Teks Bacaan:
== == ==
Indonesia dalam Pusaran Politik Kesehatan Global
OPINI - Pasca COVID-19, dunia bergerak cepat menyusun arsitektur baru untuk menghadapi ancaman pandemi masa depan. Dua instrumen utama tengah digodok oleh **Organisasi Kesehatan Dunia (WHO): Pandemic Agreement (perjanjian pandemi) dan amandemen International Health Regulations (IHR). Keduanya tengah dibahas intensif di forum Perserikatan Bangsa-Bangsa (PBB) melalui sidang tahunan World Health Assembly (WHA), yang digelar di Jenewa.
Apa Itu Pandemic Agreement?
Pandemic Agreement adalah perjanjian internasional baru yang dirancang untuk memperkuat kerja sama global dalam deteksi, respons, dan pemulihan pandemi. Perjanjian ini mencakup:
Mekanisme pembagian informasi patogen secara terbuka (Pathogen Access)
Keadilan akses terhadap vaksin dan teknologi medis (Benefit Sharing)
Pendanaan global darurat kesehatan
Koordinasi sistem peringatan dini global (Early Warning System)
Namun, sejumlah pasalnya dikritik karena bisa membuka peluang dominasi WHO atas kebijakan kesehatan domestik negara anggota, bahkan tanpa persetujuan legislatif nasional.
Apa Itu Amandemen IHR?
International Health Regulations (IHR) adalah perjanjian internasional yang mengikat 196 negara anggota WHO, yang mengatur respons terhadap ancaman kesehatan lintas batas. Saat ini, WHO dan negara-negara anggotanya sedang membahas amandemen IHR di forum PBB, melalui World Health Assembly 2024–2025.
== == ==
Bahan yang Diberikan:

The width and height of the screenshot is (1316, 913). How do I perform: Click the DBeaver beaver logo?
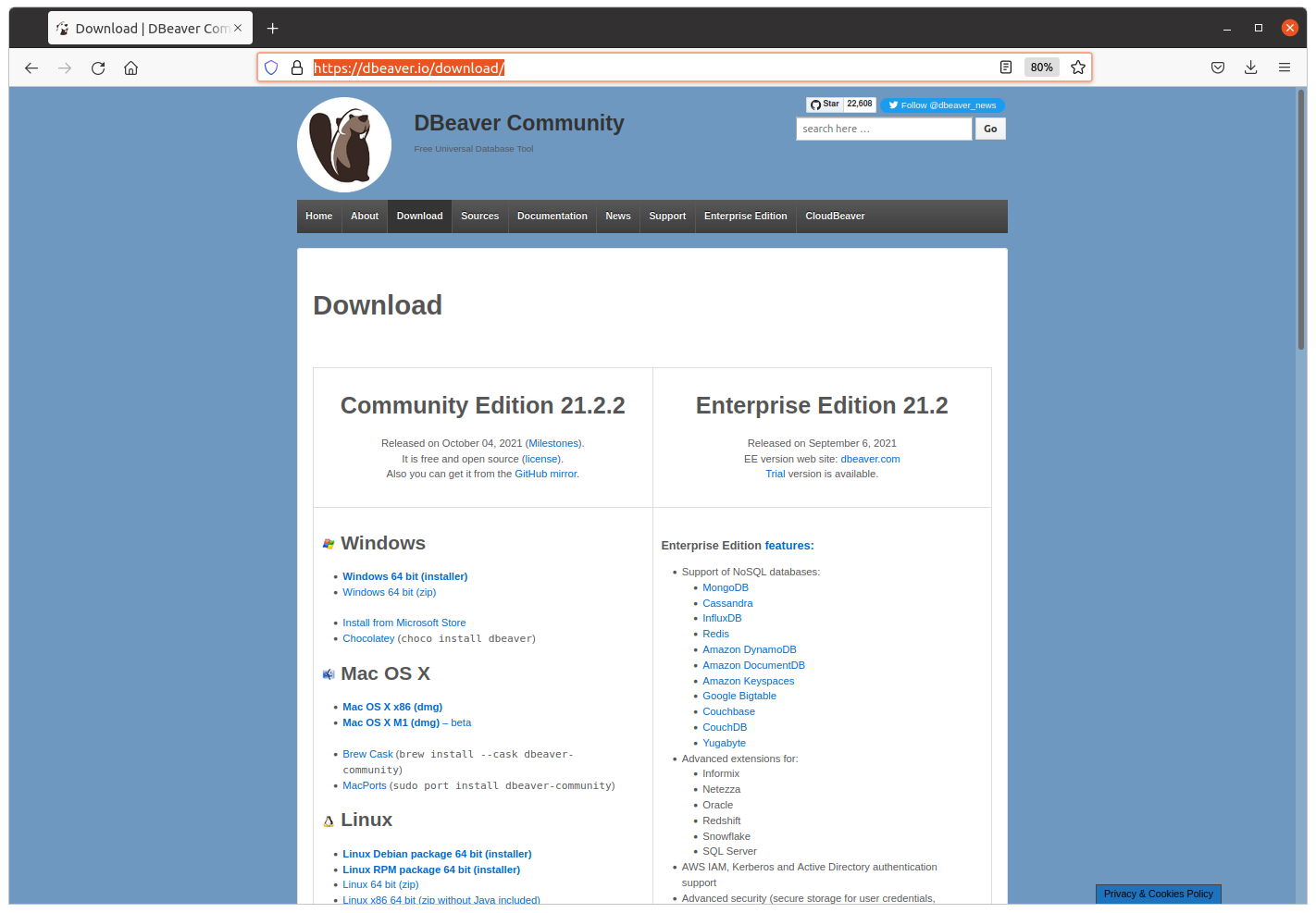tap(344, 145)
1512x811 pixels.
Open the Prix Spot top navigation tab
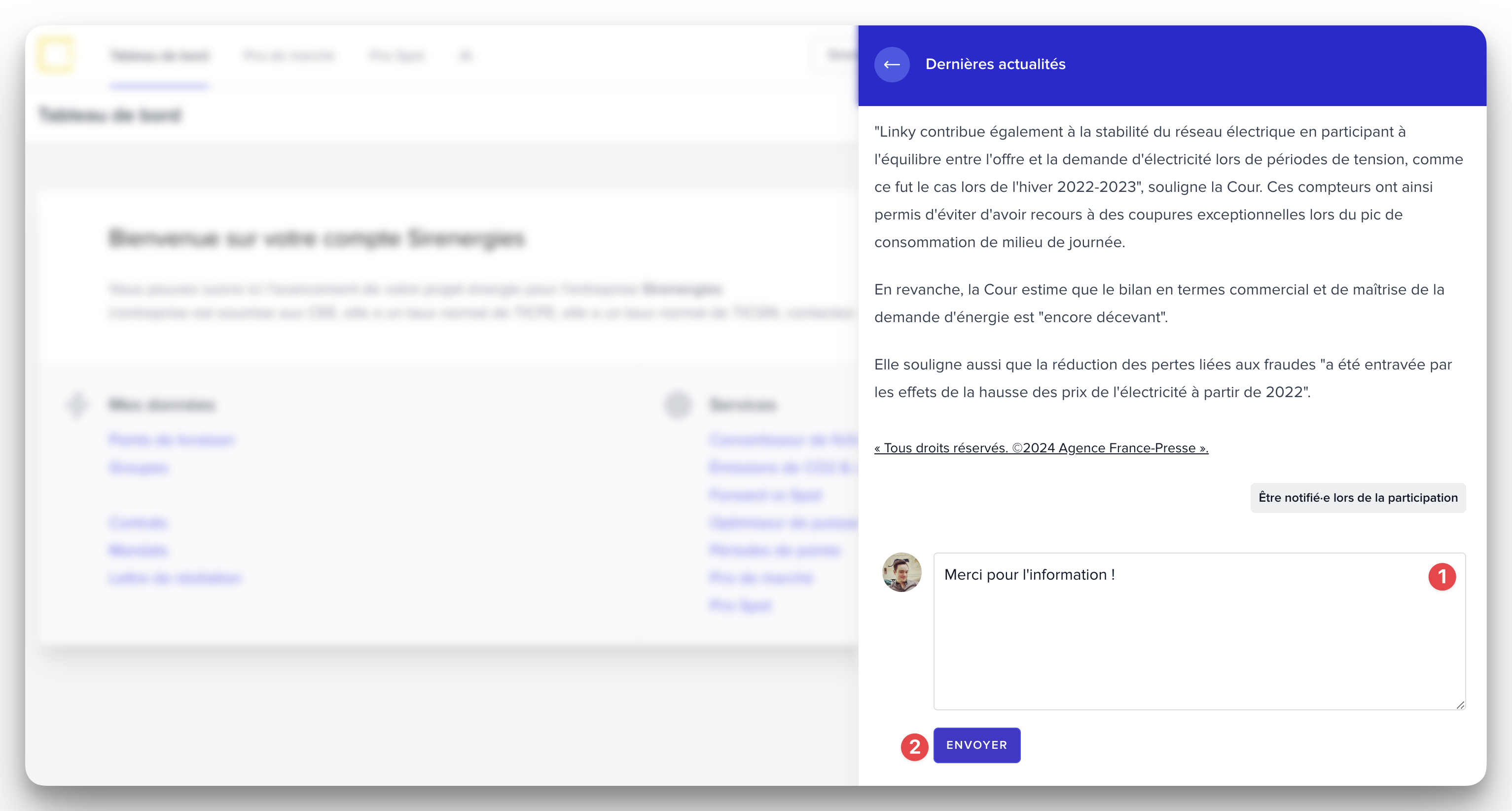coord(397,56)
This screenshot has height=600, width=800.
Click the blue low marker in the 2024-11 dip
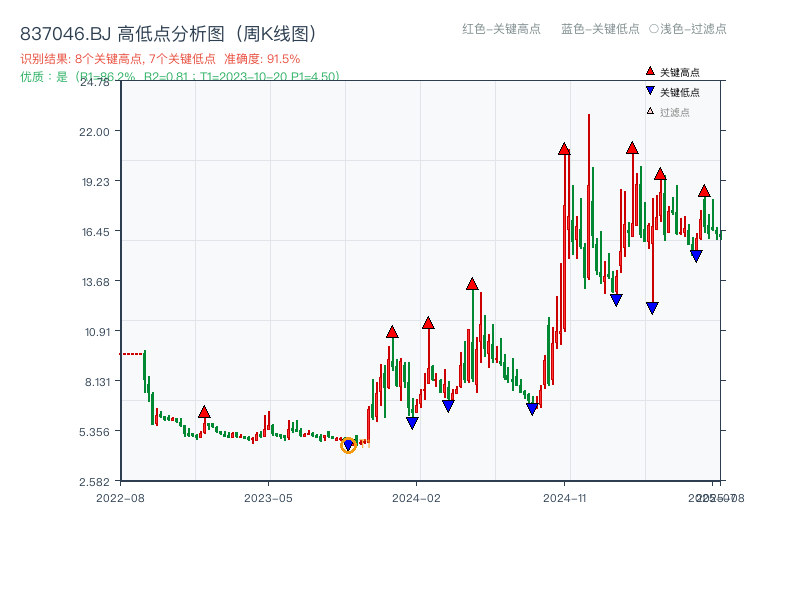[x=614, y=298]
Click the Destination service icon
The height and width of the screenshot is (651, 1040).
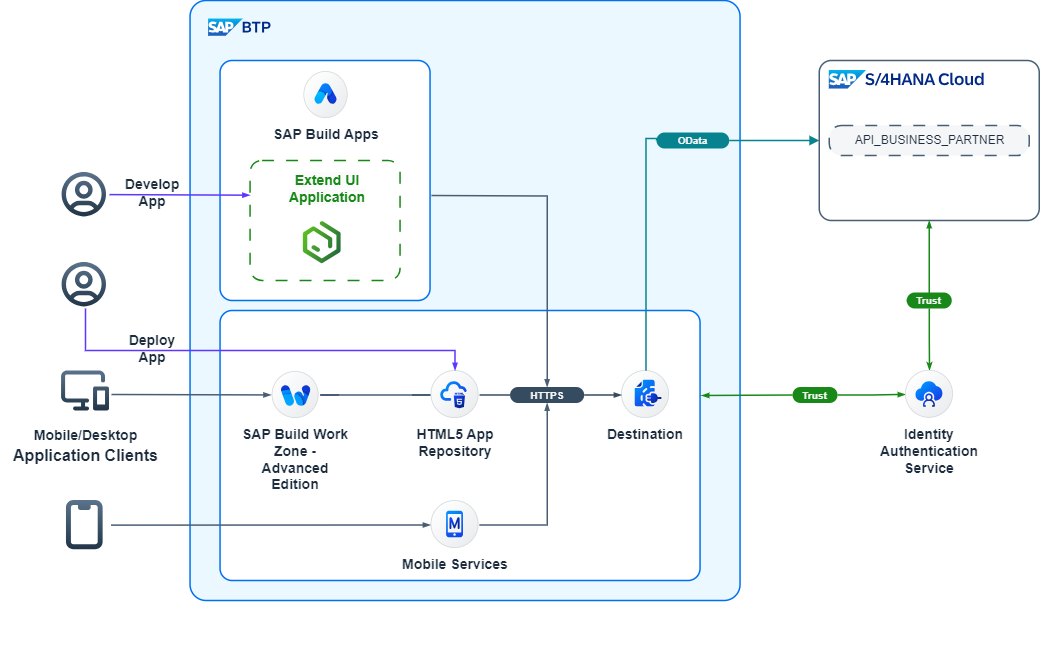click(645, 395)
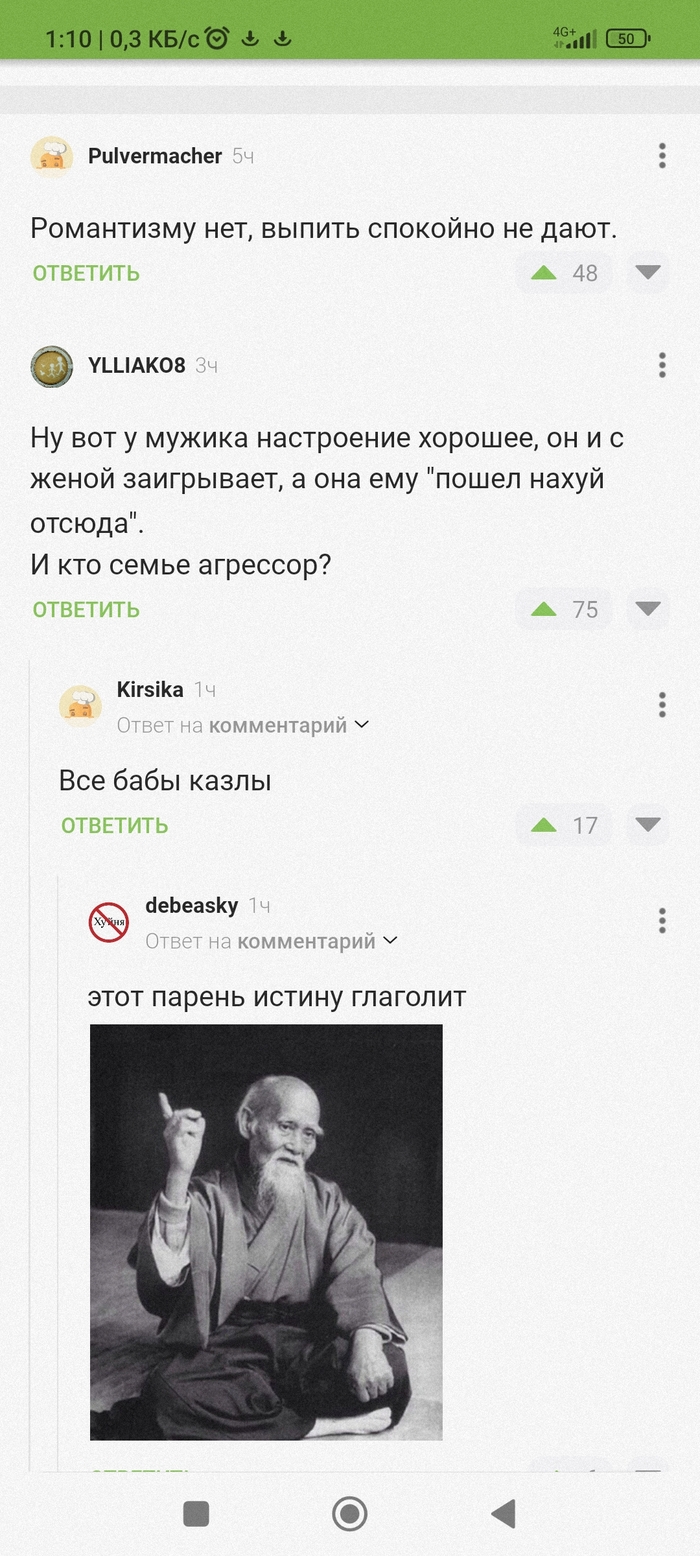This screenshot has height=1556, width=700.
Task: Downvote YLLIAKO8's comment
Action: click(x=648, y=609)
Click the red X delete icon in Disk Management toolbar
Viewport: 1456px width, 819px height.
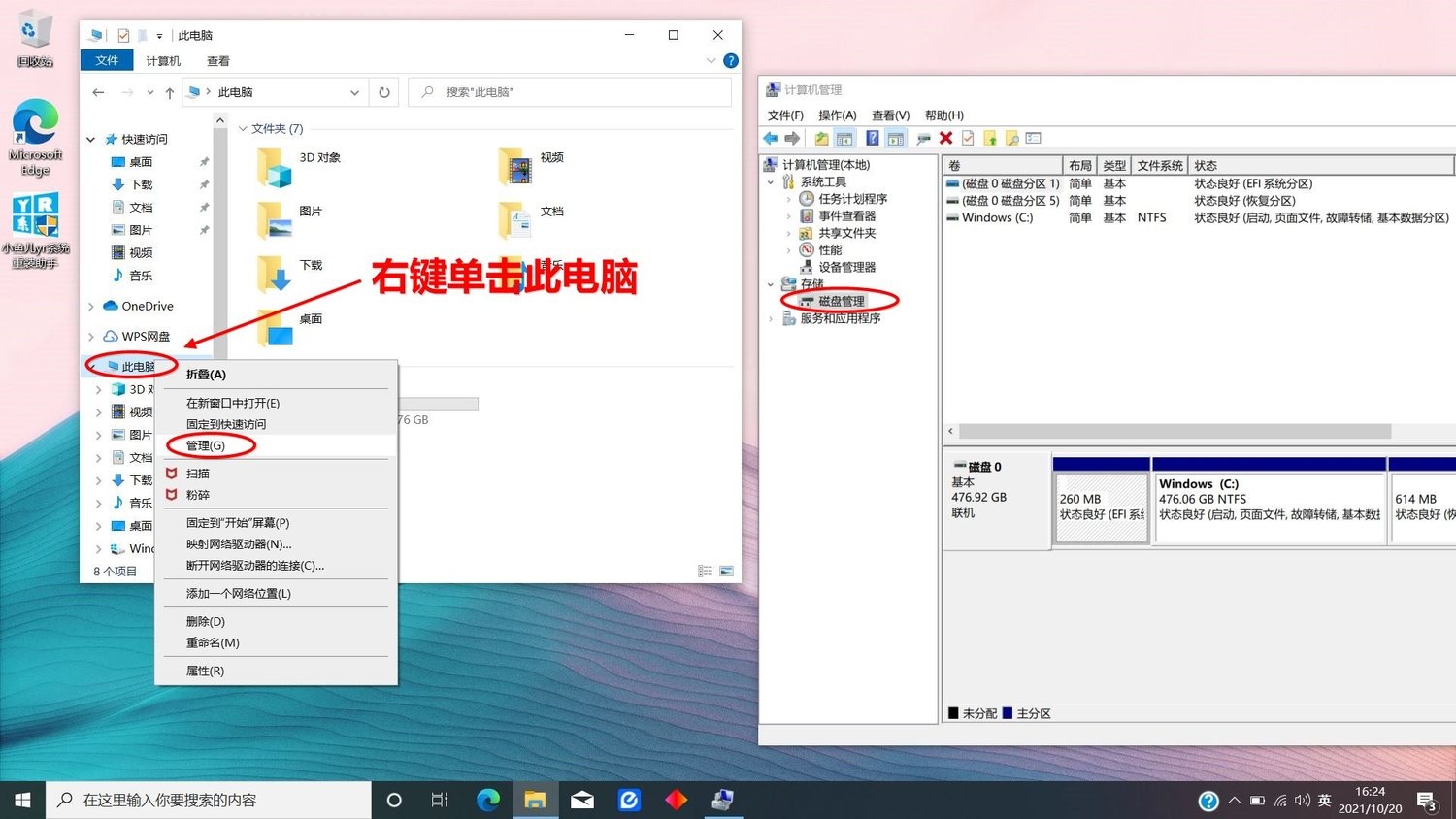tap(944, 138)
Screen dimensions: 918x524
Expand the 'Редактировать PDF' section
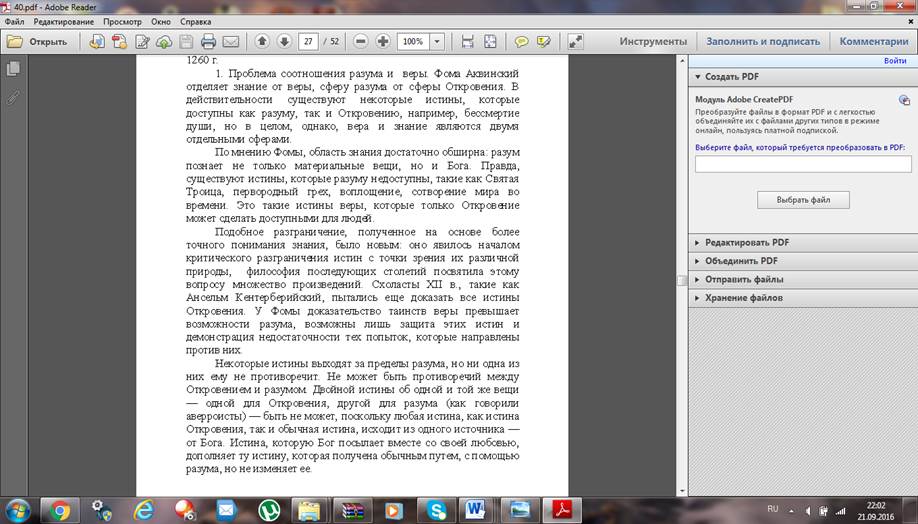coord(746,242)
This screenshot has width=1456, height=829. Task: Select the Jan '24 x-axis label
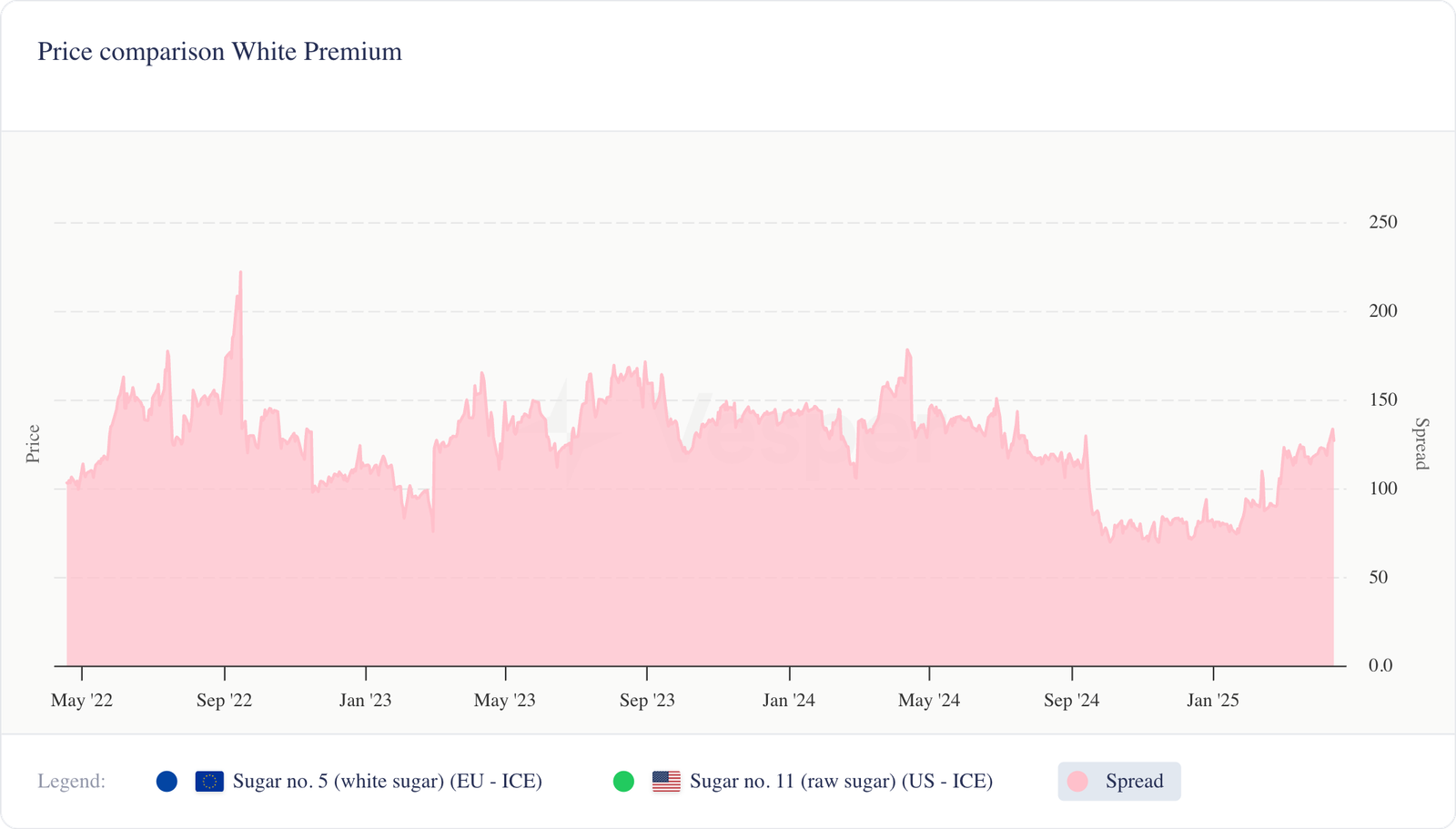pos(789,701)
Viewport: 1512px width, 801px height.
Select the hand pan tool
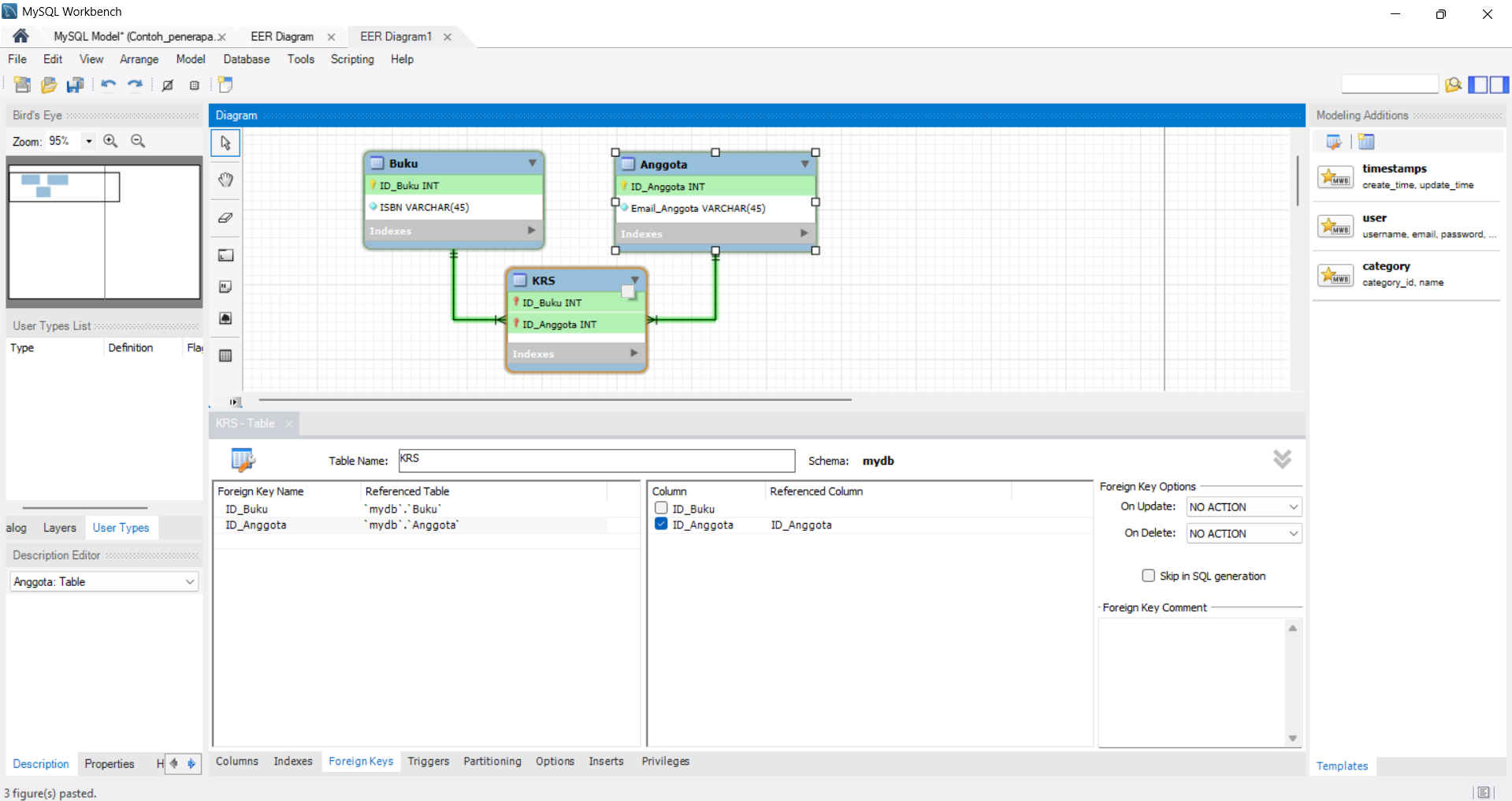[225, 180]
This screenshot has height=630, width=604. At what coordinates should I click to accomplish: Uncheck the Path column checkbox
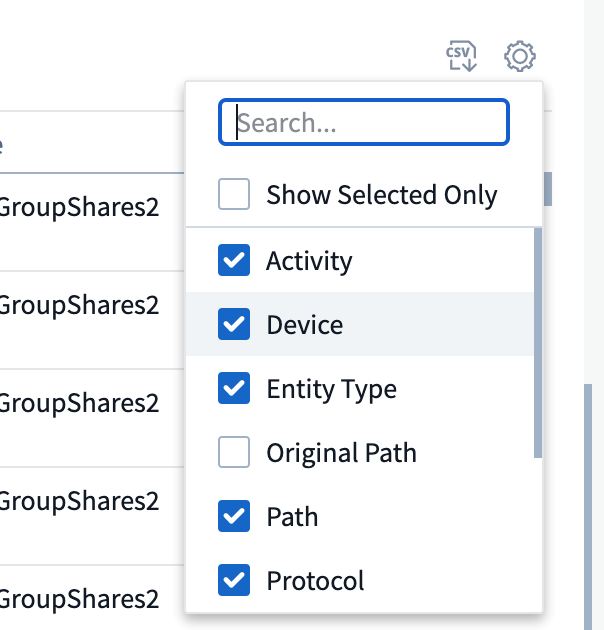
== == ==
Arahan Tugas: Lanjutkan opini tentang Indonesia dalam politik kesehatan global, dimulai tepat setelah kalimat terakhir yang tercantum.

Jawaban Tugas:
Beberapa poin krusial amandemen:
Mempercepat respon negara dalam 48 jam terhadap notifikasi WHO
Menambahkan kekuatan WHO dalam mendeklarasikan "pandemic emergency"
Kewajiban berbagi data patogen/genom tanpa jaminan timbal balik
Menyisipkan bahasa yang dapat membatasi kebebasan negara dalam menentukan langkah tanggap pandemi
Meski tujuannya untuk mempercepat penanganan krisis, amandemen ini dikhawatirkan mengikis prinsip kedaulatan nasional, terutama bagi negara-negara berkembang.
Mengapa Amerika dan Rusia Menolak?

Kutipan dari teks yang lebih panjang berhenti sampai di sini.